College First Place Tie: “Defying The Odds and Discovering My Purpose” by Morgan Smith
Women don’t belong in football-at least that’s what I’m told. I’m told that I’m just another publicity stunt, I am weak, I am too small, and that I will never be as talented as a man. Coaches, critics, and peers tell me I am not good enough because of my gender, but I play for a higher purpose.
My senior year of high school I was able to walk onto the football team and play as their extra point kicker. There were boys on the other teams that would try to knock me over after a PAT, but I never experienced hate. Everyone around me supported me unconditionally. I was on top of the world.
As a freshman in college, I would leave the Franklin Pierce women’s soccer program to tryout for a Division II football program. Remembering the feeling from my senior year and the comradery that came from playing on a football team led me to Coach Gaskamp. He gave me a chance, one that I will never forget.
Preseason my sophomore year was the most exciting and terrifying time of my life. I had no idea what to expect. There were so many uncertainties; but once we started practicing my anxiety was alleviated, I was welcomed onto the team just like anyone else. I began to make friends and felt like an equal. Things were going great, but then I started to receive attention.
At first the attention was small, people at my university started to talk about me and how I was on the team. Journalism majors asked me to interview for their assignments and my school paper put out a small piece on me. I didn’t mind this kind of attention, it made making friends a lot easier. People all over campus knew me as the “female kicker.”
Our first game of the year we would lose terribly and I would only go in for one kickoff to start the second half. The second game of our season, against Curry College, is where everything would change. I would kickoff and complete all of my PATs. It would be our first program win and it was one of the best games of my life. It was a close game; we worked hard as a team and celebrated every little victory. Once the game was over and we had won, I felt so proud of myself. I had contributed to our two-point lead by making both of my PATs. I had no idea in that moment that I had made history. I became the first woman in the Division II NE10 Conference to score and play in a football game.

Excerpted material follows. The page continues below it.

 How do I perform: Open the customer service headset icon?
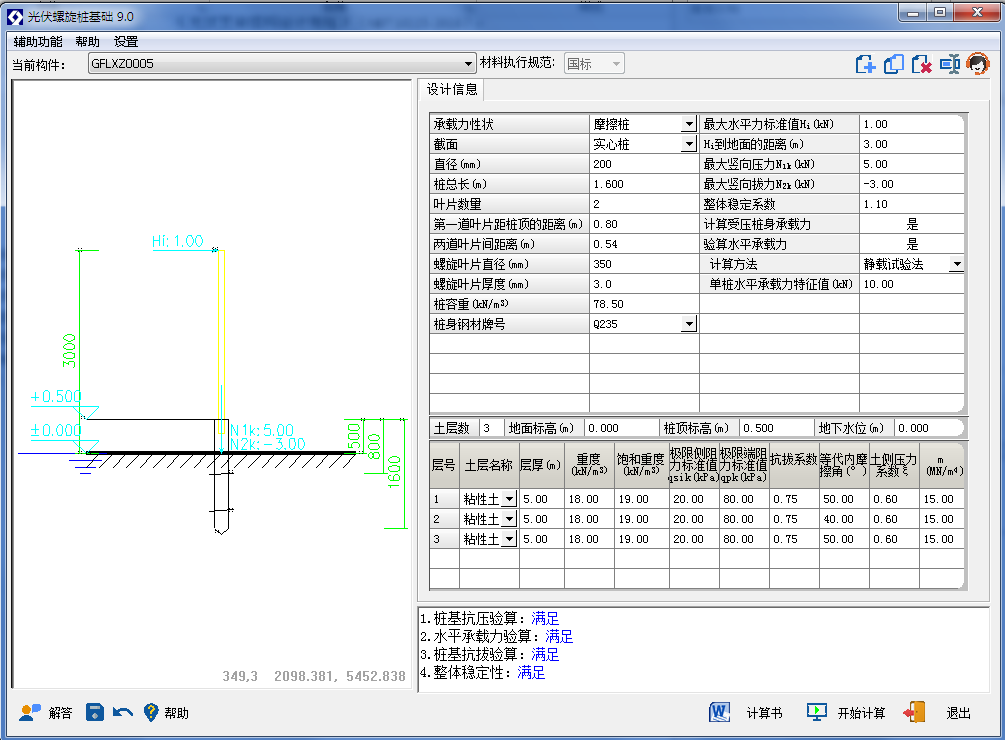coord(978,64)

The NE10 and NCAA posted my kick to share with the world. College football pages, Franklin Pierce University, my friends, family, and peers would share these posts all over social media. My initial reaction was to be excited and happy, but that would be short-lived. Comment sections would show the nasty and toxic nature that exists in football. People would criticize me, curse me out, tell me I belong on a women’s team; hundreds of comments were made to put me down and I became a target for misogynists everywhere. I made the mistake of reading every single hateful word that these people commented. I couldn’t understand why they took one of the best moments in my athletic career and squashed it.
Even after three years of playing football these comments still cut deep. Every time I post on social media or have a story written on me, there are people who say terrible things. I’ll be honest, sometimes these harsh words make me want to quit. Then I think of the hundreds of little girls who would see me give up.
Football is so much more than a sport for me. It’s a place for advocacy. For far too long, this sport has been a boy’s club where women do not get the opportunity to participate. It is my hope that my participation encourages change. I play so that future generations will be expected to play, not just allowed to play.